Das Matthäusevangelium gibt noch eine Ergänzung zu dieser Szene mit dem Kind weiter. Jesus sagt dort, dass für die Gemeinschaft untereinander nicht nur Demut, sondern auch Vergebung nötig ist. (Matthäus 18,15-35).

Denn eine Gemeinschaft, auch wenn alle noch so bemüht sind, einander zu dienen, wird Vergebung brauchen. Verletzungen, gewollt oder ungewollt, passieren. Dass aus ihnen keine eiternden Wunden werden, die letztlich zerstören, ist Jesus ein Anliegen. So ruft er auf, aus der Vergebung Gottes die Kraft zu schöpfen, einander zu vergeben. Hier nur ganz kurz drei Schritte in diesem Prozess, der sich durchaus über eine längere Zeit hinziehen kann:

  • Schritt 1: Ich stoppe alle Gedanken, Gleiches mit Gleichem zu vergelten. Rachegedanken gebe ich keinen Nährboden.
  • Schritt 2: Ich bete um eine neue Art, den oder die andere zu sehen. Ich lasse mir eine neue Sicht auf unser Problem schenken, erkenne auch meine eigenen Anteile und erahne, wie ein neues Miteinander oder auch ein gegenseitiges Loslassen aussehen könnte.
  • Schritt 3: Ich kann meinem Kontrahenten Gutes wünschen, ohne mich verbiegen zu müssen.
Vielleicht wird dieser 3.Schritt eine lange Zeit in weiter Ferne liegen, doch solange ich auf dem Weg dahin bleibe, kann Gott an mir wirken. 

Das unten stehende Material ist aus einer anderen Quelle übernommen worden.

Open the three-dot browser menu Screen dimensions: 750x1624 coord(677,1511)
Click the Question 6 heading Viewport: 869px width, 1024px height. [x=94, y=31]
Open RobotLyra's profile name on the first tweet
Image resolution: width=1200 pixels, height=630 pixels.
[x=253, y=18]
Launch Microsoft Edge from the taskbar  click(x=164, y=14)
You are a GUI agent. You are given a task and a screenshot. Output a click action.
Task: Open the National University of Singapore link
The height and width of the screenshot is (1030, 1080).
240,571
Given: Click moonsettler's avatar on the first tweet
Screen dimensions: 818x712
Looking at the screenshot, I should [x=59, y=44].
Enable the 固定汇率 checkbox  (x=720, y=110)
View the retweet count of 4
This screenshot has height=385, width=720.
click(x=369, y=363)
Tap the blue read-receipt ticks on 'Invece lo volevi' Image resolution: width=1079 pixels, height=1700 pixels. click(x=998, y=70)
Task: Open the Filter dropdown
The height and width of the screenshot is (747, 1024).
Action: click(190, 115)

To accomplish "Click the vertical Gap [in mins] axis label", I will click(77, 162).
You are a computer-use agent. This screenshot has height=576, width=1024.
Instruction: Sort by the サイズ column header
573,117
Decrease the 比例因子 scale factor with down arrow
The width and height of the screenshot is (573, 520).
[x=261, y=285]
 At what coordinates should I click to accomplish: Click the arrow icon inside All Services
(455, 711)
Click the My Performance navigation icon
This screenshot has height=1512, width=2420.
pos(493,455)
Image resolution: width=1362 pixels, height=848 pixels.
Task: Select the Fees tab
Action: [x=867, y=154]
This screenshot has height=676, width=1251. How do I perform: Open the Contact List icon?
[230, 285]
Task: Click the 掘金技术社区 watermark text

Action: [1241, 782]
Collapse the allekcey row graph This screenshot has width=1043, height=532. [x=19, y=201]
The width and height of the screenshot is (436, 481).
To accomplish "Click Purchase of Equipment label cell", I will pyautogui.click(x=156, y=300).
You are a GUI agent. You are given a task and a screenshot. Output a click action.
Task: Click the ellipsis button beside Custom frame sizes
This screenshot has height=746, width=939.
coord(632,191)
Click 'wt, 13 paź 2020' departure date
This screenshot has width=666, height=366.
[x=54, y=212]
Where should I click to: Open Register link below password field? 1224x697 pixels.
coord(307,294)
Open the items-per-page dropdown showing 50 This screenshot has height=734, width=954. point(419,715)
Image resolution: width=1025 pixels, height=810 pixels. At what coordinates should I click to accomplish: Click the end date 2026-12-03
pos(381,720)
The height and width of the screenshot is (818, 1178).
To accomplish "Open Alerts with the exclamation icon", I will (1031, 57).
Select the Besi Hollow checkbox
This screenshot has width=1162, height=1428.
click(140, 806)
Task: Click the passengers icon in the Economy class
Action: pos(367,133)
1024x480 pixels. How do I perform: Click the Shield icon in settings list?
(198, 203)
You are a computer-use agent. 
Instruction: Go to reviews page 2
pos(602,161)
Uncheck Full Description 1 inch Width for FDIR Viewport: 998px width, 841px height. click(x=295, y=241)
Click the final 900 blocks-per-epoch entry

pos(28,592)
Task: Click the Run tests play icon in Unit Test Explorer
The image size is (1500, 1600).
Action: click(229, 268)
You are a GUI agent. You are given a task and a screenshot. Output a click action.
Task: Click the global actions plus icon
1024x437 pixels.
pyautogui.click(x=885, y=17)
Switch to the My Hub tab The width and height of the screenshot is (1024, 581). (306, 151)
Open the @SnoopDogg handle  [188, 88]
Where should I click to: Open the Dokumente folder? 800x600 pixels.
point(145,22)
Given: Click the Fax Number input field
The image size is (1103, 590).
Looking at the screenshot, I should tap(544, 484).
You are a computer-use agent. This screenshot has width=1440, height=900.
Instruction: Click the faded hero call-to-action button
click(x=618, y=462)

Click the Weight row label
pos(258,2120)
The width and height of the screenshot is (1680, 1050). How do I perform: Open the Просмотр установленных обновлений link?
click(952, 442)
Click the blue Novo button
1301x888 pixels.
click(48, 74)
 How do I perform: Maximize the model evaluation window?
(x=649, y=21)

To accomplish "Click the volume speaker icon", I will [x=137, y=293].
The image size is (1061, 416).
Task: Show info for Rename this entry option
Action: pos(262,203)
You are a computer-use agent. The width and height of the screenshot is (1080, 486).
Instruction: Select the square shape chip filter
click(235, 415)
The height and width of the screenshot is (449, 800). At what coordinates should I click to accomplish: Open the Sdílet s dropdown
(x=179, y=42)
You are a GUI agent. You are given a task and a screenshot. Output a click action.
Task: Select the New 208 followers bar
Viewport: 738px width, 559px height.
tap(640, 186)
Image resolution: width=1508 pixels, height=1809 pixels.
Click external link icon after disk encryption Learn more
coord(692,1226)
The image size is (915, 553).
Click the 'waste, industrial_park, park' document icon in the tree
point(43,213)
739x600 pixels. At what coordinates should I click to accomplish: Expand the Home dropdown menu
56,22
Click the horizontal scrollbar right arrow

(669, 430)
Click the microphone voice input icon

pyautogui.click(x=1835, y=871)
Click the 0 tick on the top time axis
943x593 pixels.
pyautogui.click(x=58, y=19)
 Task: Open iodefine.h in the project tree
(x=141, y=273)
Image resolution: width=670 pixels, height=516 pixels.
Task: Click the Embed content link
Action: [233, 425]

Jesus richtet auch unseren inneren Kompass neu aus. Wer ist der oder die Wichtigste? Wer sich hinten anstellt und für die ein Auge hat, die Hilfe brauchen. Wer sich nicht zu schade ist für die niederen Aufgaben und einfach anpackt, wo es nötig ist. Wer seine Fähigkeiten nicht für sich behält, sondern sie großzügig austeilt wie ein Sämann, der sein Saatgut nicht hortet, sondern damit Neues pflanzt.
Wie funktioniert Gemeinschaft? Wenn wir unsere Begrenztheit und Abhängigkeit erkennen, unsere Verletzungen nicht archivieren, sondern sie heilen lassen durch Vergebung.

Jesus ist dabei, er schart uns um sich und gibt uns, was wir brauchen.